Vier Männer, die vor zwei Jahren in Niederösterreich Jagd auf Tauben machten, haben nicht rechtswidrig gehandelt. Ein Richter stellte das langwierige Verfahren jetzt ein, da für die Tötung der Vögel aus seiner Sicht ein „vernünftiger Grund“ vorlag.

Wie kurier.at schreibt, waren die Jäger angezeigt worden, nachdem sie mit Schrotmunition 80 bis 100 Tauben geschossen hatten. Ein Zeuge der damaligen Jagd sagte dem Bericht zufolge vor Gericht. „Es war wie im Krieg.“ Er habe Angst gehabt, selbst von Kugeln getroffen zu werden.

Die Jäger handelten seinerzeit auf Bitten eines Lagerhaus-Betreibers. Denn die Vögel waren immer wieder in das Lager eingedrungen und hatten das dort eingelagerte Getreide verkotet. Der Betreiber brachte dem Bericht zufolge Gitter an, ließ Böller zünden und stellte Vogelscheuchen auf – aber durch nichts ließen die Tauben sich abhalten. Zudem machten sie sich auch über ein benachbartes Sonnenblumenfeld her, fraßen die Kerne und hinterließen Kot.

Auf ein Strafverfahren wegen Tierquälerei, das eingestellt wurde, folgte laut dem Bericht ein aufwendiges Verwaltungsstrafverfahren nach dem Tierschutzgesetz, um zu klären, ob die Tauben aus einem „vernünftigen Grund“ getötet wurden. Ein Sachverständiger bestätigte, dass die Tauben erhebliche Schäden angerichtet hätten und der richtig angetragene Schrotschuss die am wenigsten belastende Jagdmethode sei. Das Landesverwaltungsgericht Niederösterreich stellte das Verfahren gegen die vier Männer daher vor wenigen Tagen ein.
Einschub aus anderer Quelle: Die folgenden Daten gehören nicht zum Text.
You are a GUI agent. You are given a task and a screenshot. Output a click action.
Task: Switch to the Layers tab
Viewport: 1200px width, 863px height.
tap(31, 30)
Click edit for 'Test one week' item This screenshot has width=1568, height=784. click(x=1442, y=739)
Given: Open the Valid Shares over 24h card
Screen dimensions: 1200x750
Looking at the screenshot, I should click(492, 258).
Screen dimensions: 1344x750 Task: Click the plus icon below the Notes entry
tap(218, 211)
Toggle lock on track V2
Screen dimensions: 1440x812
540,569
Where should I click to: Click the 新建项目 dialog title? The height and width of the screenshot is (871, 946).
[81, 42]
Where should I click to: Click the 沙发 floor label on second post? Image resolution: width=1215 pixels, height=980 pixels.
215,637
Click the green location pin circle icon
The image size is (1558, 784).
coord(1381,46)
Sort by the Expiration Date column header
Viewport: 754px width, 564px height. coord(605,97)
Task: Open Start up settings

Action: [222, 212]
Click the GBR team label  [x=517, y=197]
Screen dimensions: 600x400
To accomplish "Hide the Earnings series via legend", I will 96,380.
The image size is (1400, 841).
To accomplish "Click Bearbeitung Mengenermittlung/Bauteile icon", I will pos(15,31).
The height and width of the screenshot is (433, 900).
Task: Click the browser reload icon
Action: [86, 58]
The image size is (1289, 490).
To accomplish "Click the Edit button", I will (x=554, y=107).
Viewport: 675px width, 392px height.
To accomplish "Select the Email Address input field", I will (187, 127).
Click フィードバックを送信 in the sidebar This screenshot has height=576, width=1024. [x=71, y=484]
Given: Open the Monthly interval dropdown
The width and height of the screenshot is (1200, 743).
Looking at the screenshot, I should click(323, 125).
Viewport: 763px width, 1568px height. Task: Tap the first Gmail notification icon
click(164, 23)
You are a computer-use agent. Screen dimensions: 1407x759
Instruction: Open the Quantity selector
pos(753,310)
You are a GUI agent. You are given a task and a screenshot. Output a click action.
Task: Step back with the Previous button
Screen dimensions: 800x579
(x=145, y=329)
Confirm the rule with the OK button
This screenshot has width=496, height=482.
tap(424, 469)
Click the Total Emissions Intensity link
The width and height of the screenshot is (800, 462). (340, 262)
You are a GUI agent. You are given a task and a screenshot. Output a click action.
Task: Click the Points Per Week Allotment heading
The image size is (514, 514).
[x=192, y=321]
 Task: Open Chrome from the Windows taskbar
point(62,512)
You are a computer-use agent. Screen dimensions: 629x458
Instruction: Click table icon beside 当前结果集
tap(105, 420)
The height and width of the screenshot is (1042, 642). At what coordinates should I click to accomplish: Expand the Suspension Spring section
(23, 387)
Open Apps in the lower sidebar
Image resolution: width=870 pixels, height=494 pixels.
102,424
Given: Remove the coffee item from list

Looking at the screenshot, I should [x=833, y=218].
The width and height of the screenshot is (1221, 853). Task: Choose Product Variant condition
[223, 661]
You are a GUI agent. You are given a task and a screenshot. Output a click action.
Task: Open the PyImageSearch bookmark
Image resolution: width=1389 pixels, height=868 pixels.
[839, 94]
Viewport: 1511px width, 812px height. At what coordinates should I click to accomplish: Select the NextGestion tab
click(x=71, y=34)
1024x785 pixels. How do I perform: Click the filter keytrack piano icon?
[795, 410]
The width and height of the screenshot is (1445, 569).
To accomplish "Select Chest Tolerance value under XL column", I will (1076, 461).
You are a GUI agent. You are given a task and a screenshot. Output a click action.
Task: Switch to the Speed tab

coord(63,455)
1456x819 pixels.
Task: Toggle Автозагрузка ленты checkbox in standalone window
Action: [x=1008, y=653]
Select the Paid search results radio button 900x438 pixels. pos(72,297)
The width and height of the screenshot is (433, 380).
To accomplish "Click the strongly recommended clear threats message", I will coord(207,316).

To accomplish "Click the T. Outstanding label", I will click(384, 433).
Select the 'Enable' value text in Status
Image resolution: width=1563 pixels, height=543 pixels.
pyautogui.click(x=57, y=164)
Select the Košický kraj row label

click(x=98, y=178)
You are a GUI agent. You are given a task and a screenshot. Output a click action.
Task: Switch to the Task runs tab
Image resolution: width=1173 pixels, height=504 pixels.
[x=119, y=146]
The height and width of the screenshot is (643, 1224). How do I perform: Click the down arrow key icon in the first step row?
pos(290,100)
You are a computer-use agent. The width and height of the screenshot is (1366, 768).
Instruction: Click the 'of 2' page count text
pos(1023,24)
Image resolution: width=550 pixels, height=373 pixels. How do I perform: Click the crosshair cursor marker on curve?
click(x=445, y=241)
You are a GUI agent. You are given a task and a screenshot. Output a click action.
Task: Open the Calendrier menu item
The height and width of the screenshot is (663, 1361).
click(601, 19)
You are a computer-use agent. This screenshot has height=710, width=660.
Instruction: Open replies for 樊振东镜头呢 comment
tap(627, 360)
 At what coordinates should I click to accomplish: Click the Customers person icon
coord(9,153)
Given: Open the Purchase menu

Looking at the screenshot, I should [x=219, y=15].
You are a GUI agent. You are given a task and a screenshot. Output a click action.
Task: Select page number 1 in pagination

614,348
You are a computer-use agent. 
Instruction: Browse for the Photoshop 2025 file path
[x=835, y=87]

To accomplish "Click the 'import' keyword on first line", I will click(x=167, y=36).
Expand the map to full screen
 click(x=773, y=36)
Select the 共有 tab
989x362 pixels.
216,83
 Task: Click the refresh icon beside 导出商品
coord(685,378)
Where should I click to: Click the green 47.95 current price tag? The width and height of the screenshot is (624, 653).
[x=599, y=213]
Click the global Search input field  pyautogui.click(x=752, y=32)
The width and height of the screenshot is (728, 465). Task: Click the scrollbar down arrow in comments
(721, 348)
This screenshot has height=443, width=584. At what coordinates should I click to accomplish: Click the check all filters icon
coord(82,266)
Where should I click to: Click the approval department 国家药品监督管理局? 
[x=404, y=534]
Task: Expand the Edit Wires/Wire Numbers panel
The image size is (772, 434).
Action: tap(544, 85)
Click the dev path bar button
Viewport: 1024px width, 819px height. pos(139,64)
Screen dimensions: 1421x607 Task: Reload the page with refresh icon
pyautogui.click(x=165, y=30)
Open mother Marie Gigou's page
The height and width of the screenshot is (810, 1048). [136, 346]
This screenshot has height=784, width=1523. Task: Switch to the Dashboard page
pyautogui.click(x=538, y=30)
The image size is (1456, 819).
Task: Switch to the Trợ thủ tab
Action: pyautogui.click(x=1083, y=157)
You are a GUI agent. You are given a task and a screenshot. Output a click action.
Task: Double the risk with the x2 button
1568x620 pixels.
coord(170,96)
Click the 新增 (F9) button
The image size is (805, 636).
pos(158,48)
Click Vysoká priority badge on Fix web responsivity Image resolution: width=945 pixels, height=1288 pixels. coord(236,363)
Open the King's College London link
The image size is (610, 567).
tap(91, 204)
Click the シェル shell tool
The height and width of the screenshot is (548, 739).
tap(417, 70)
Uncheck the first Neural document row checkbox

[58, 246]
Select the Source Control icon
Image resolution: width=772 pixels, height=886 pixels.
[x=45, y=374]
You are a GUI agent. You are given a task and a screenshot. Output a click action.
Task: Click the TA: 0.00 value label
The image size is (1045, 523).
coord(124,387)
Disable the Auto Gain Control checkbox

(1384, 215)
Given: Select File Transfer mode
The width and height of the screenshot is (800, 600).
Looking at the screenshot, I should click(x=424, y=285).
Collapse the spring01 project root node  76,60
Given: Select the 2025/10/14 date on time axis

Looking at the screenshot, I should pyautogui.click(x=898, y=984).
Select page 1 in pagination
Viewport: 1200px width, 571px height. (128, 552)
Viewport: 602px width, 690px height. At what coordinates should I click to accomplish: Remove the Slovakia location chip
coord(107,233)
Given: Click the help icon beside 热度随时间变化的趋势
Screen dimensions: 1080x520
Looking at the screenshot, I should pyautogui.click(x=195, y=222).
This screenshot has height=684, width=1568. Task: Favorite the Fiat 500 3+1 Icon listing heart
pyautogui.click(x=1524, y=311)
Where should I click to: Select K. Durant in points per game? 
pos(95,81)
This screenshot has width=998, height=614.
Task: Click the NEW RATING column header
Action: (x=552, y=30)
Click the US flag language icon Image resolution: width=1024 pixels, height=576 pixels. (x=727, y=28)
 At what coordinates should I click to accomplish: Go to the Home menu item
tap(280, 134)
Immer wieder kommt es zu unnötigen Verfahren gegen Jäger, da die Rechtmäßigkeit der Jagdausübung von Außenstehenden nicht anerkannt oder akzeptiert wird. So musste sich erst kürzlich in Hessen ein 79-jähriger Nutria-Jäger vor Gericht verantworten (wir berichteten). Ein österreichischer Jagdgegner scheiterte bei der Staatsanwaltschaft mit seinem Mordvorwurf gegen Jäger (wir berichteten). In Bozen (Südtirol) schließlich mussten Tierschützer eine Strafe für eine unnötige Beschwerde gegen die Murmeltier-Jagd zahlen (wir berichteten).